Low productivity of staple crops is often attributed to the poor management practices of smallholder farmers. ‘Improved’ crop management practices for many staple crops in Ethiopia have been widely promoted.
Adopting these practices can result in significant yield increases under on-farm conditions but, in spite of these benefits, they are often not adopted by smallholders in the longer-term.Possible reasons for non-adoption or dis-adoption of improved weed management practice packages for faba bean are based on the hypothesis that smallholders do not use improved management practices because they do not increase the overall benefit farmers derive from the traditional management faba bean plots.
Africa RISING diagnostic studies found that men and women farmers in two sites deliberately weed their faba bean fields much later than is recommended for improved management systems. This allows volunteer ‘weeds’ like oats and Trifolium species—which are relatively nutritious fodders—to create an ad hoc forage intercrop in areas with limited grazing land.
- Using the terms ‘improved’ and ‘weed’ indiscriminately, without properly understanding the multiple benefits
farmers derive from the plots they cultivate, can be highly misleading.

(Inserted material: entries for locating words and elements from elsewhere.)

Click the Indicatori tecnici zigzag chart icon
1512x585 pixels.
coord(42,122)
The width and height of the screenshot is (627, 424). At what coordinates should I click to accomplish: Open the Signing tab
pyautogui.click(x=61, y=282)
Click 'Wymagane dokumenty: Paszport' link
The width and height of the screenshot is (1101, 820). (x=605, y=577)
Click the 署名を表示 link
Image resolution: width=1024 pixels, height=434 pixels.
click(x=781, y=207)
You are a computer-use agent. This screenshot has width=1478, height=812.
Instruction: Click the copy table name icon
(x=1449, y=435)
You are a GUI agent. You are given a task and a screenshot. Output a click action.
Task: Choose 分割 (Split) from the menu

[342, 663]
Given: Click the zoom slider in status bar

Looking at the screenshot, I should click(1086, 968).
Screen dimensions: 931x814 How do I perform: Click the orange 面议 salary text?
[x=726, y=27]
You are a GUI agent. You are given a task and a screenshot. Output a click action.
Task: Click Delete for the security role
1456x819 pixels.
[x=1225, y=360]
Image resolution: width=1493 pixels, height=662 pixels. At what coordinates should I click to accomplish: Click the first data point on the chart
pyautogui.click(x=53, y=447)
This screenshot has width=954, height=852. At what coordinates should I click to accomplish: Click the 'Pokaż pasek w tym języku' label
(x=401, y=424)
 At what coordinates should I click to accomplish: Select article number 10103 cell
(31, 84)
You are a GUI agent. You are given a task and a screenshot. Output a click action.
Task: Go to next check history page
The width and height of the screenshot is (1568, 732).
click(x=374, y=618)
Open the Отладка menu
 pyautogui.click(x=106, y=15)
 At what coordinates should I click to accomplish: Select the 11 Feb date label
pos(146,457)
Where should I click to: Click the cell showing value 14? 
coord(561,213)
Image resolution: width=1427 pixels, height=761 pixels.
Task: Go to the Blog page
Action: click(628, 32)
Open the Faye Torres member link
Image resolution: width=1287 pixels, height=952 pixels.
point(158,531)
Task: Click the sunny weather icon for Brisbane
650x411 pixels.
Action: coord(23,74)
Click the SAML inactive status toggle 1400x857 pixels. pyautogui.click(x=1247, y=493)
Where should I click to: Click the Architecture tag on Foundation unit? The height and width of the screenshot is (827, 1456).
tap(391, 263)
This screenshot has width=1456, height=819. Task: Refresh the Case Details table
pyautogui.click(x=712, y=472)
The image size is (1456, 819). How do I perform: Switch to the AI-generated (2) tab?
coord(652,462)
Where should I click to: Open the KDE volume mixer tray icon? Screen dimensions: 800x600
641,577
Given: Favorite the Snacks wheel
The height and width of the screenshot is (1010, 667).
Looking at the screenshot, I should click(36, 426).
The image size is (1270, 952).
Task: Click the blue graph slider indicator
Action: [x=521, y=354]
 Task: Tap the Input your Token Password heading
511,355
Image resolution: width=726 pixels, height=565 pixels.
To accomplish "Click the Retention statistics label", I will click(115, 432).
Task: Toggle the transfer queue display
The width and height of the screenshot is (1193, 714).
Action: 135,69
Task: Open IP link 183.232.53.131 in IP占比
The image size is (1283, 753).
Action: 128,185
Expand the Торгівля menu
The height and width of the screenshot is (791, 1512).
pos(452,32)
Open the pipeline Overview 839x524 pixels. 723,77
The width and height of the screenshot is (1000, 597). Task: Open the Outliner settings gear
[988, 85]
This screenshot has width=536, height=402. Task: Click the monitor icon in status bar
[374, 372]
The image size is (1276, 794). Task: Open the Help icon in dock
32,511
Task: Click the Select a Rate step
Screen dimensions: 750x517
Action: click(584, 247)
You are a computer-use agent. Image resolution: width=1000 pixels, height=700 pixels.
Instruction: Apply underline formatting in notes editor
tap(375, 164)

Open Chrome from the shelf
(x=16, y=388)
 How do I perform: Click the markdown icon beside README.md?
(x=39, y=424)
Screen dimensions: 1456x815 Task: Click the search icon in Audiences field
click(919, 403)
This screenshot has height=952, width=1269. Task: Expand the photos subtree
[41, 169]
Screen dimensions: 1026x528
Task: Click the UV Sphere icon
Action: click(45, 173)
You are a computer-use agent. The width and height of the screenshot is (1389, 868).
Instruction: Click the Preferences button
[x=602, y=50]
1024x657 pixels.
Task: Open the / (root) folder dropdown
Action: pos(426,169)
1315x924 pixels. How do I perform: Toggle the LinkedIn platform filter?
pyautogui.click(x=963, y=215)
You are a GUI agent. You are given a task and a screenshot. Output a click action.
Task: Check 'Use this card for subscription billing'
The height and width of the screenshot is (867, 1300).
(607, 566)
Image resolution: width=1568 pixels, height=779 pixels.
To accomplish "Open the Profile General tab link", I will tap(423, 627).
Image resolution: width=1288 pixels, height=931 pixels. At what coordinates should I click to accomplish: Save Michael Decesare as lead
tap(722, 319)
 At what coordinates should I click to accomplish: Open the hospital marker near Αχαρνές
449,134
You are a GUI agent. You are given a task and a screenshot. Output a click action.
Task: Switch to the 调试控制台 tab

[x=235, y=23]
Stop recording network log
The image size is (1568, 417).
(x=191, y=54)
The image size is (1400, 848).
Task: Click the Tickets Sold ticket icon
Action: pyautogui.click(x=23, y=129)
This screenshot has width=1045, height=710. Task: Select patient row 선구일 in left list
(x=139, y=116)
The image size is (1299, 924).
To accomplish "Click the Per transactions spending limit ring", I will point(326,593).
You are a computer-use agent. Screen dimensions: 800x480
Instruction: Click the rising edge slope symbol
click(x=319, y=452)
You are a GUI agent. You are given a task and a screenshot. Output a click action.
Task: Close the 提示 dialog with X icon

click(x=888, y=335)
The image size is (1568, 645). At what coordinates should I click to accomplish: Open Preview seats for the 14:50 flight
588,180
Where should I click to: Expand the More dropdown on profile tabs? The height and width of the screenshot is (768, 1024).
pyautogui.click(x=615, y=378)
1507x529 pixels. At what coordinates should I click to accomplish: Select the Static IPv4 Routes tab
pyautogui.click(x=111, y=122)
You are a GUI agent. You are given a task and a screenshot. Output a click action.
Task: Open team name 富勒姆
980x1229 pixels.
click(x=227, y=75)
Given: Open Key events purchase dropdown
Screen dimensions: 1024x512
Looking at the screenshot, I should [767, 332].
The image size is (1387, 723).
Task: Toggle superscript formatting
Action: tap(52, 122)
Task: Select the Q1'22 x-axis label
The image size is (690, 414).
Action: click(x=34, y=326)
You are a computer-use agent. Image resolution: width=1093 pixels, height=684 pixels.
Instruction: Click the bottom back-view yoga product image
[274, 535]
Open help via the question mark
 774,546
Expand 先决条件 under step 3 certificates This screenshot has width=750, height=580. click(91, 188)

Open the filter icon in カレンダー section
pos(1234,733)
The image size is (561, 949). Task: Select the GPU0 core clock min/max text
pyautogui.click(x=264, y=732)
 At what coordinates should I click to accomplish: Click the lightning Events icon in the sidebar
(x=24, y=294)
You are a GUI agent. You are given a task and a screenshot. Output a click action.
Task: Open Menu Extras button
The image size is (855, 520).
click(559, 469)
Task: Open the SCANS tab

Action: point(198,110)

- Accepting these terms uncritically can lead to misperceptions of farmer irrationality because they do
not adopt ‘improved’ practices. Studies such as this take a broader, ‘systems’ view of the factors
constraining adoption. They are demonstrably more informative and help to identify more adoptable
- These strategies might prove to be stepwise, i.e. progressive experimentation starting from the existing
indigenous practice leading ultimately to greater specialization, e.g. allocating land systematically to both
grain and forage production. Future studies should examine the benefits of managed forage—bean
intercrops to increase total plot productivity and the quality of the forage component of the system.